Question

If the lines \(x+y-2=0\), \(3x-4y+1=0\) and \(5x+ky-7=0\) are concurrent at \((\alpha, \beta)\), then equation of the line concurrent with the given lines and perpendicular to \(kx+y-k=0\) is

• A. \( x-3y=-2 \)
• B. \( x+4y=5 \)
• C. \( x+6y=7 \)
• D. \( x-2y=-1 \)

Hint:

1. Concurrent lines intersect at one point. Find this point using two equations. 2. Substitute the intersection point into the third equation to find unknowns like \(k\). 3. Slope of \(Ax+By+C=0\) is \(-A/B\).
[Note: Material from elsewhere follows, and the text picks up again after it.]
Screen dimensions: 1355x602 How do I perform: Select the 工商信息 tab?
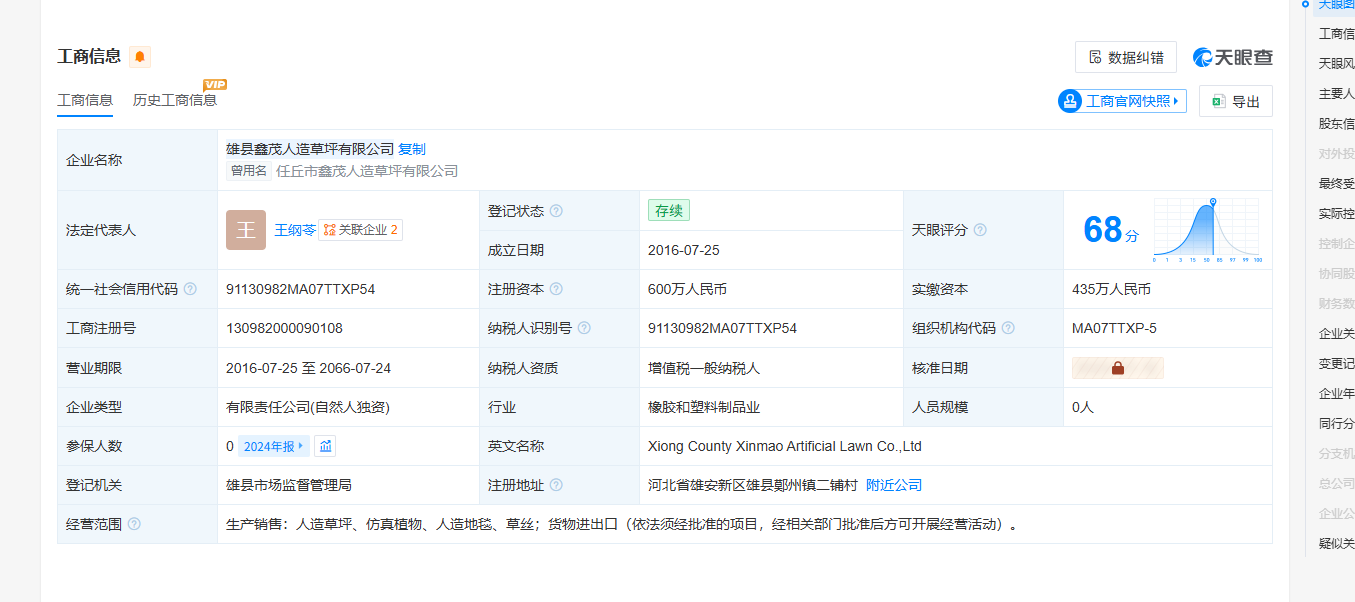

Perpendicular lines have slopes \(m_1, m_2\) such that \(m_1 m_2 = -1\). 4. Equation of line through \( (x_1,y_1) \) with slope \(m\) is \(y-y_1=m(x-x_1)\).

Answer 1

The Correct Option is D

Point of concurrence \((\alpha, \beta)\) from first two lines: \(L_A: x+y-2=0 \implies x=2-y\) \(L_B: 3x-4y+1=0\) Substitute \(x\) into \(L_B\): \(3(2-y)-4y+1=0 \implies 6-3y-4y+1=0 \implies 7-7y=0 \implies y=1\).
Then \(x=2-1=1\).
So \((\alpha, \beta) = (1,1)\).
Third line \(L_C: 5x+ky-7=0\) passes through \((1,1)\): \(5(1)+k(1)-7=0 \implies 5+k-7=0 \implies k-2=0 \implies k=2\).
The line to which the required line is perpendicular is \(L_P: kx+y-k=0\).
With \(k=2\), \(L_P: 2x+y-2=0\).
Slope of \(L_P\) is \(m_P = -2/1 = -2\).
The required line has slope \(m_R = -1/m_P = -1/(-2) = 1/2\).
The required line passes through the point of concurrence \((1,1)\) and has slope \(1/2\).
Equation: \(y-1 = \frac{1}{2}(x-1)\) \[ 2(y-1) = x-1 \implies 2y-2 = x-1 \] \[ x-2y+1=0 \implies x-2y=-1 \] This matches option (4).